## Provided text:
— START —

Python Garbage Collection: What It Is and How It Works

Alex DeBrie Developer Tips, Tricks & Resources

Python is one of the most popular programming languages, and its usage is only accelerating. It was named the TIOBE language of the year in 2018 due to its growth rate. Python’s ease of use and large community have made it a popular fit for data analysis, web applications, and task automation.

In this post, we’ll cover the details of garbage collection in Python. First, we’ll review the basics about memory management and why garbage collection is needed. Then we’ll look at how Python implements garbage collection. Finally, we’ll take a practical look by asking how you should think about garbage collection when writing your Python applications.

What is garbage collection and why do we need It?

If Python is your first programming language, the whole idea of garbage collection might be foreign to you. Let’s start with the basics.

Memory management

A programming language uses objects in its programs to perform operations. Objects include simple variables, like strings, integers, or booleans. They also include more complex data structures like lists, hashes, or classes.

The values of your program’s objects are stored in memory for quick access. In many programming languages, a variable in your program code is simply a pointer to the address of the object in memory. When a variable is used in a program, the process will read the value from memory and operate on it.

In early programming languages, developers were responsible for all memory management in their programs. This meant before creating a list or an object, you first needed to allocate the memory for your variable. After you were done with your variable, you then needed to deallocate it to “free” that memory for other users.

— END —

Item position entries:
— START —

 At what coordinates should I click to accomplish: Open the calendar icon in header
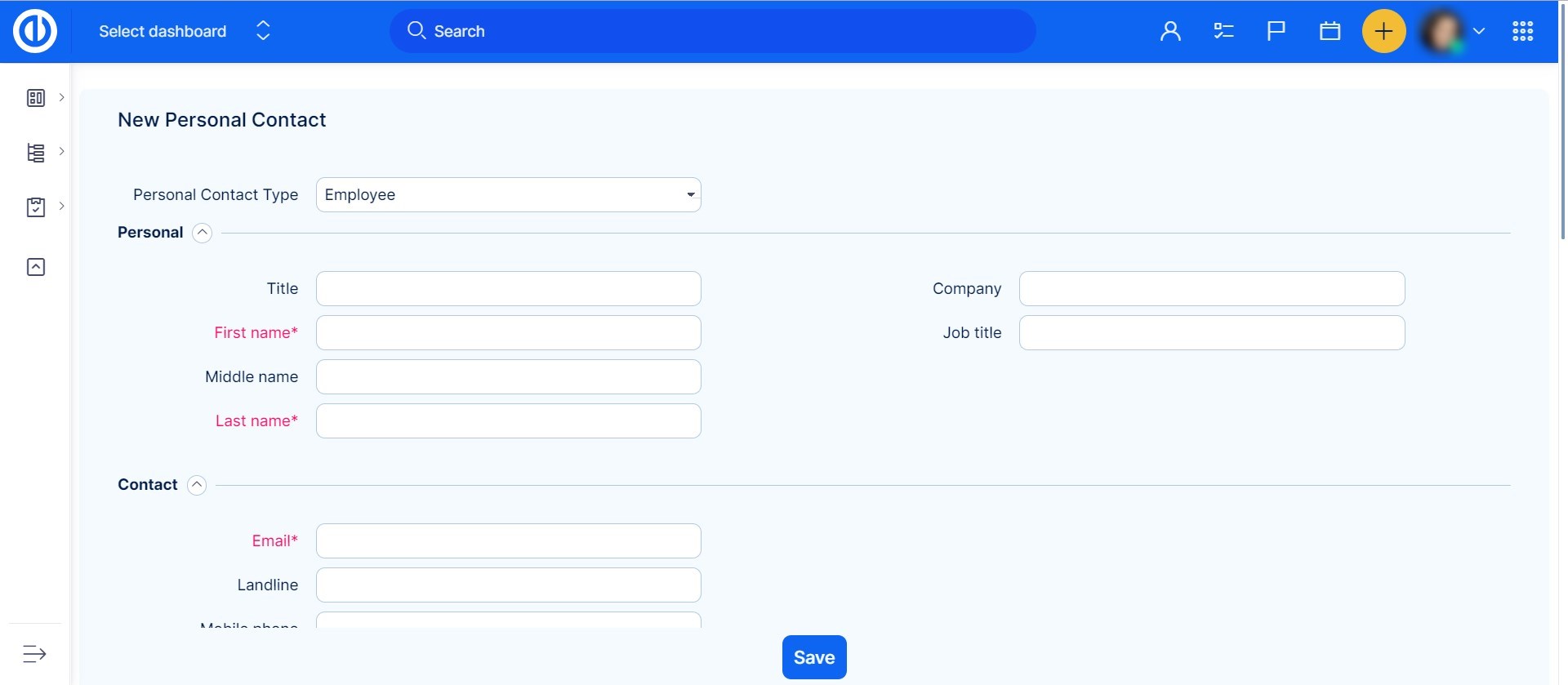pyautogui.click(x=1330, y=31)
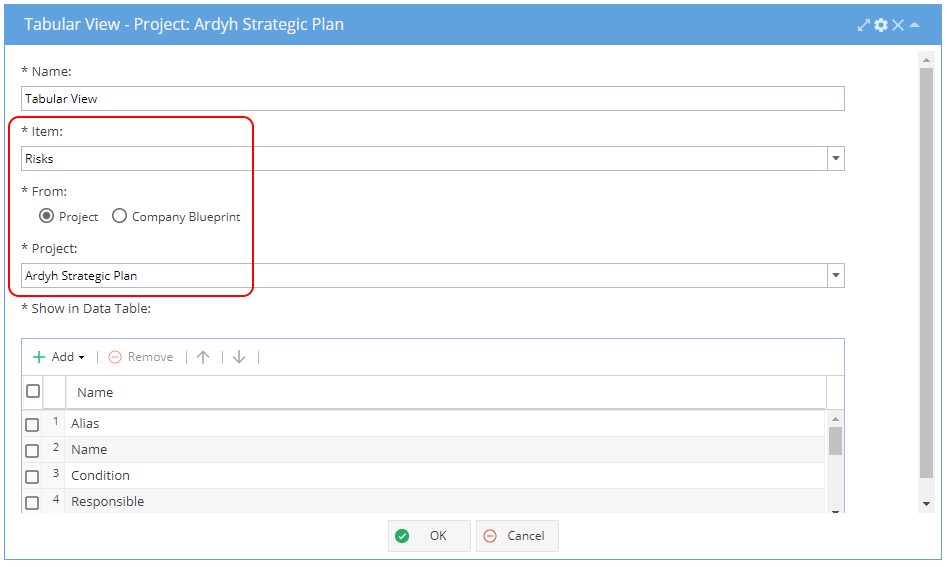Viewport: 948px width, 567px height.
Task: Open the Project dropdown arrow
Action: (836, 276)
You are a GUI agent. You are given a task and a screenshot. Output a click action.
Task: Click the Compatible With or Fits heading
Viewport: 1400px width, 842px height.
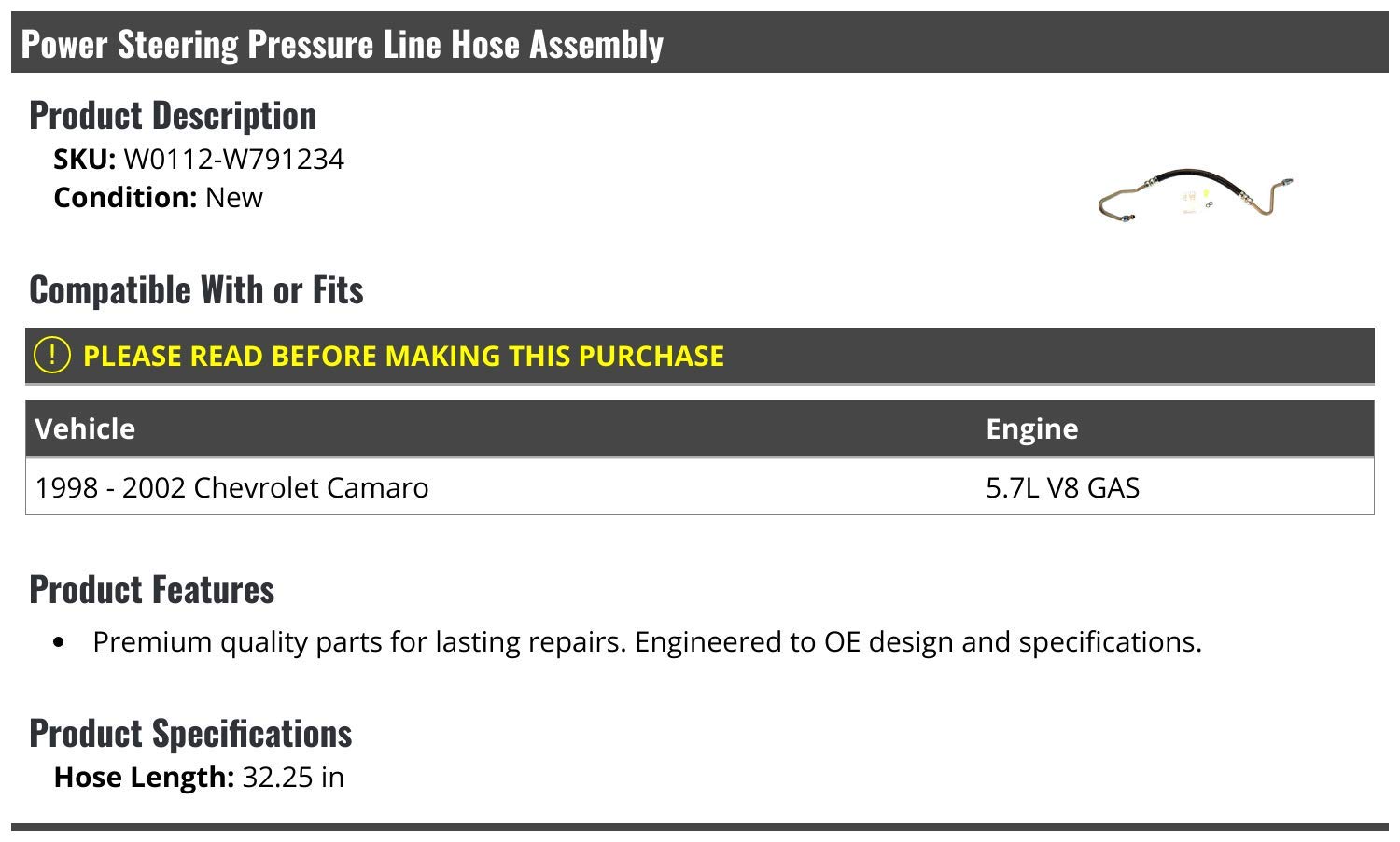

— END —

## Work instructions:
**a)** Reproduce the stretch of the garbage collection article from "Alex DeBrie Developer" through "your Python applications.".
**b)** Write out the item position entries word for word, from the line containing "You are a GUI" through the end of the entries, with no pictures in your answer.

## Responses to the exercise:
**a)**
Alex DeBrie Developer Tips, Tricks & Resources

Python is one of the most popular programming languages, and its usage is only accelerating. It was named the TIOBE language of the year in 2018 due to its growth rate. Python’s ease of use and large community have made it a popular fit for data analysis, web applications, and task automation.

In this post, we’ll cover the details of garbage collection in Python. First, we’ll review the basics about memory management and why garbage collection is needed. Then we’ll look at how Python implements garbage collection. Finally, we’ll take a practical look by asking how you should think about garbage collection when writing your Python applications.

**b)**
You are a GUI agent. You are given a task and a screenshot. Output a click action.
Task: Click the Compatible With or Fits heading
Viewport: 1400px width, 842px height.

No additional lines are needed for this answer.